As Anthony Rizzo parked under the pop up in the top of the ninth before squeezing the final out safely in his glove, I couldn't shake the one feeling that I had pretty much throughout the game. 

The Cubs have no business winning this one. 

None. 

There was some ugliness to this one for sure, most of it from the home team side. We saw Jose Quintana throw the ball to first base when Anthony Rizzo was breaking home for bunt coverage. 

Error No. 1. 

We saw Ben Zobrist botch a routine grounder to second base that Javier Baez gloves with his eyes closed. 

Error No. 2. 

Then, we saw what could have been one of the worst errors in the history of the divisional round of the playoffs. With Quintana on cruise control and a 0-0 tie game, Kyle Schwarber just completely missed a fly ball. And then when he went to pick it up, he kicked it around. Murphy ended up on third base, Schwarber with two errors. 

Yes, errors No. 3 and 4. 

Then manager Joe Maddon came with a questionable hook of Quintana, bringing on the righty Pedro Strop to face Ryan Zimmerman. Zimmerman came through with a double in the right-center gap. Schwarber was seen screaming obscenities into his glove, and he might as well have been speaking for every Cubs player and fan in the world. It was just a brutal game to that point. 

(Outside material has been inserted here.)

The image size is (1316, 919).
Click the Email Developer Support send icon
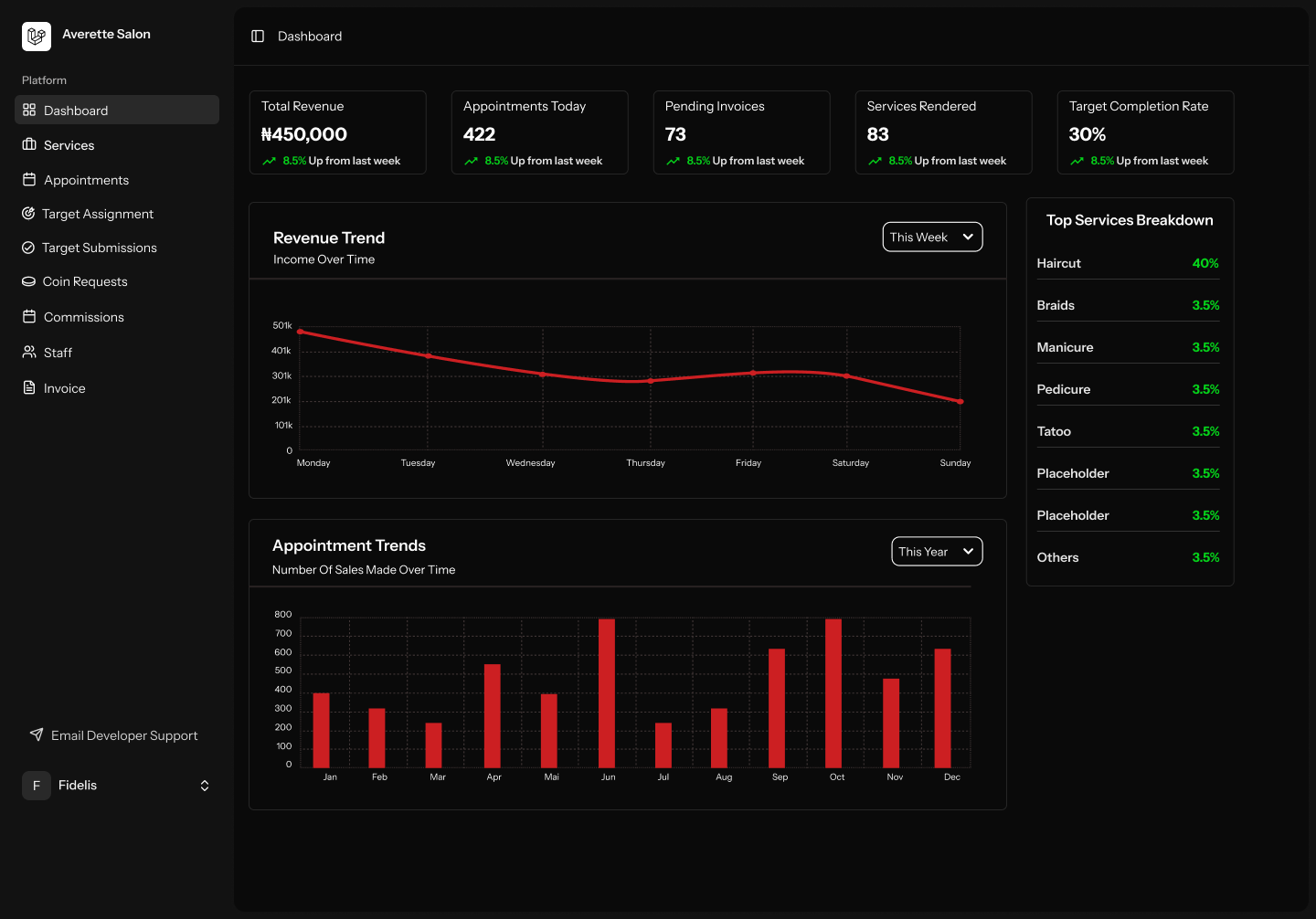[x=37, y=735]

Through six innings the Cubs' line score was pretty much as ugly as it can get, especially in the playoffs:

R H E 
0 0 4

Sure, it wasn't all bad. Quintana pitched well. Jon Jay and Jason Heyward made great plays in the outfield. That was pretty much it, though. Given that a healthy Max Scherzer was throwing zeros on the board, the 1-0 deficit seemed dire. 

Then, with one out in the seventh inning, Zobrist doubled in the gap and it chased Max Scherzer. Albert Almora came through with a pinch-hit single to tie the game. Heyward followed with a single, and the Cubs were in business. Addison Russell followed with a rocket in the right-center gap that Michael Taylor ran down. Heyward was inexplicably all the way up to second base and was doubled off first. 

It didn't count as an error on the scoreboard, but that's a pretty terrible miscue. The pitcher spot was coming up with players like Javier Baez and Tommy La Stella available to pinch hit. 

Again, it just felt like this was yet another way the Cubs were trying to give the game away. 

And yet, they still got the job done. La Stella worked a walk to start the bottom of the eighth. Jon Jay put down a nice bunt to move pinch runner Leonys Martin to second base. Then Rizzo hit a bloop single that barely found a patch of grass between three Nationals defenders and the Cubs won. 

Even the clutch hit wasn't even all that clutch. It was more good fortune on the ball placement. 

Still, great teams find ways to win. The Cubs are a great team yet again, and now they are one win away from their third-straight NLCS. That's not luck or coincidence, even if their Game 3 win seemed to have that kind of flavor.